CHOCOLATE-DIPPED COCONUT MACAROONS



Chocolate-Dipped Coconut Macaroons image

Even first-time cookie makers can pull off super moist, tender, chewy macaroons. Using sweetened condensed milk streamlines the operation and produces a very nice texture. Simple to make and easy to transport, these are the ultimate cookies to bring to any potluck. Just stick an almond inside each macaroon if you want to relive that chocolate-coated coconut-filled candy bar of your childhood.

Provided by Chef John

Categories     Desserts     Cookies     Macaroon Recipes

Time 1h5m

Yield 24

Number Of Ingredients 7

¾ cup sweetened condensed milk
¼ teaspoon almond extract
1 ½ teaspoons vanilla extract
¼ teaspoon fine salt
1 large egg white
3 cups shredded unsweetened coconut
1 (4 ounce) bar semisweet chocolate, chopped, or to taste

Steps:

  • Preheat the oven to 350 degrees F (175 degrees C).
  • Combine condensed milk, almond extract, vanilla extract, salt, and egg white in a bowl.

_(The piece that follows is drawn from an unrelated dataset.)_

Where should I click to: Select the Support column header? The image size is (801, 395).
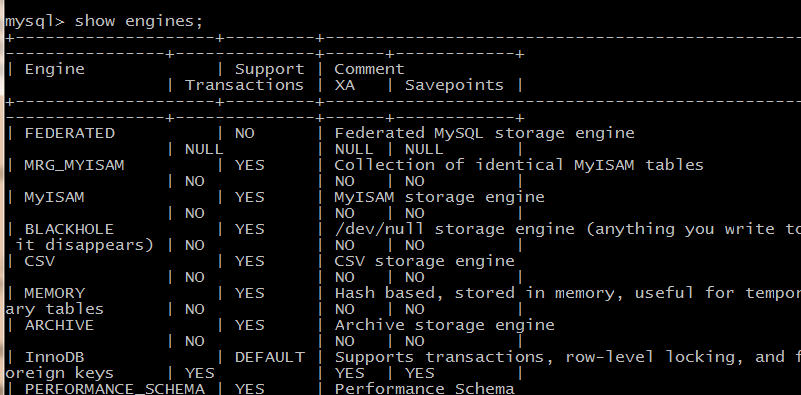click(x=270, y=69)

Whisk until thoroughly combined. Add about 2 1/3 cups shredded coconut. Mix with a spatula until mixture is sticky and holds together. Form into balls using a sorbet scoop.
  • Roll balls in remaining coconut. Space macaroons evenly onto a silicone-lined baking sheet.
  • Bake in the preheated oven until golden, about 20 minutes. Let cool to room temperature, at least 20 minutes.
  • Meanwhile, place 3/4 of the chocolate in top of a double boiler over simmering water. Stir frequently, scraping down the sides with a rubber spatula to avoid scorching, until chocolate is melted, about 5 minutes. Remove from heat and stir in the rest of the chocolate until it melts.
  • Dip the base of each cooled macaroon about 1/8 inch into the chocolate. Place cookies, chocolate-side down, on parchment paper. Let chocolate harden completely.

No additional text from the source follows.